There’s something a tad subversive about the mere presence of so many pint-sized choristers in choreographer Melissa Turpin’s ebullient – and very adult – bump-and-grind kick lines. But producer/director Chad Matchette’s masterstroke of pre-teen casting is to slot 11-year-old Owen Scott into the role of Ralphie, Shep’s juvenile avatar.
Quite aside from his estimable singing and dancing chops, the kid convincingly deadpans his age-appropriate obsessions: how to appease his saccharine Mom (Stefanie Stanley), his irascible Dad, aka “the old man” (Brennan Cuff), his strict schoolteacher (Amanda Russell) and even the boozy Santa down at the local department store.
If he can ingratiate himself with these gatekeepers, he just might snag the Christmas present of his dreams: a Red Ryder Carbine Action BB gun, suitable for routing Bad Guys and saving damsels, as detailed in a show-stopping daydream sequence. Gun culture, after all, was not so vexed an issue back in 1940, when the story is set.
In fact, in an in-class theme, our young protagonist even goes so far as to present a presciently Trumpian case for arming himself in school. This, he fully expects, will earn him an A++ and an authoritative ally in his quest for a Christmas rifle. Instead his teacher marks him a dismal C+ with the tart addendum “you’ll shoot your eye out.”
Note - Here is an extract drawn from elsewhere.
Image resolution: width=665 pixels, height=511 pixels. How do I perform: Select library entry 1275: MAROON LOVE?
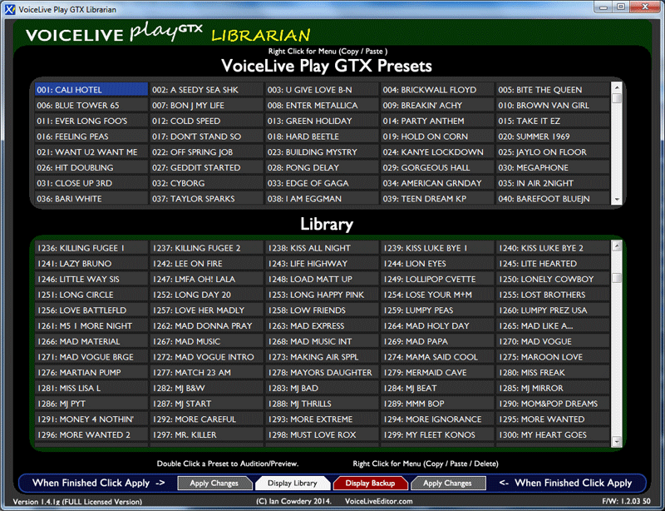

That line (set to the NYA nyanya Nyah-Nyaah tune of the immemorial schoolyard taunt) becomes the refrain for a dance extravaganza. The schoolroom morphs into a Roaring 20’s speakeasy and the pinched schoolmarm becomes a sequinned flapper who leads the whole ensemble in dazzling tap routines.
Such lightning transformations abound throughout the two hour show, testimonial to the ingenuity of costume designer Maureen Robertson and set designer Conor Moore. Stage manager Sara Lohnes miraculously keeps the whole intricate clockwork ticking without any of the frenetic dancers dropping into the orchestra pit, where conductor James Bryson leads his dozen-member ensemble.
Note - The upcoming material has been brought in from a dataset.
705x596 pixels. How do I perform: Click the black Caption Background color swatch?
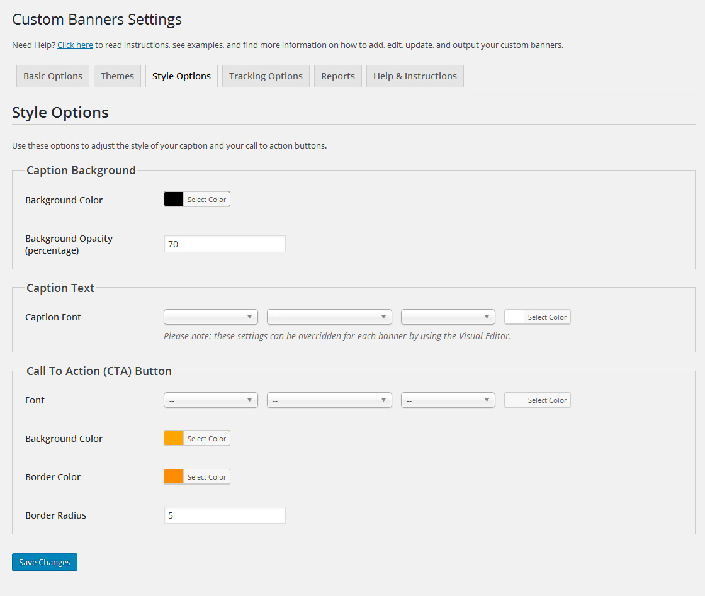[x=174, y=200]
The baby of the cast, Georgiy Rhatushnyak as Ralphie’s kid brother, is too cute for comfort and eerily self-assured. And the adult co-stars more than hold up their end of the production – Cuff endearingly blustery, Stanley the very picture of housewifely self-effacement and motherly omnicompetence, and Russell delightfully schizoid as the real versus the fantasized teacher.
And then there’s Shep himself, played by Trent Glukler as a foreshadowing presence. When he’s not cheering Ralphie on with unheard words of ghostly encouragement, he turns to directly address us in the audience with wry narrative reminiscence.
It’s very much the midnight voice I remember clandestinely tuning in to as a New York pre-teen way past my bedtime. I left the Fox Theatre feeling decades younger. So will you, if you’ve got decades to spare. Go see this musical and take the kids.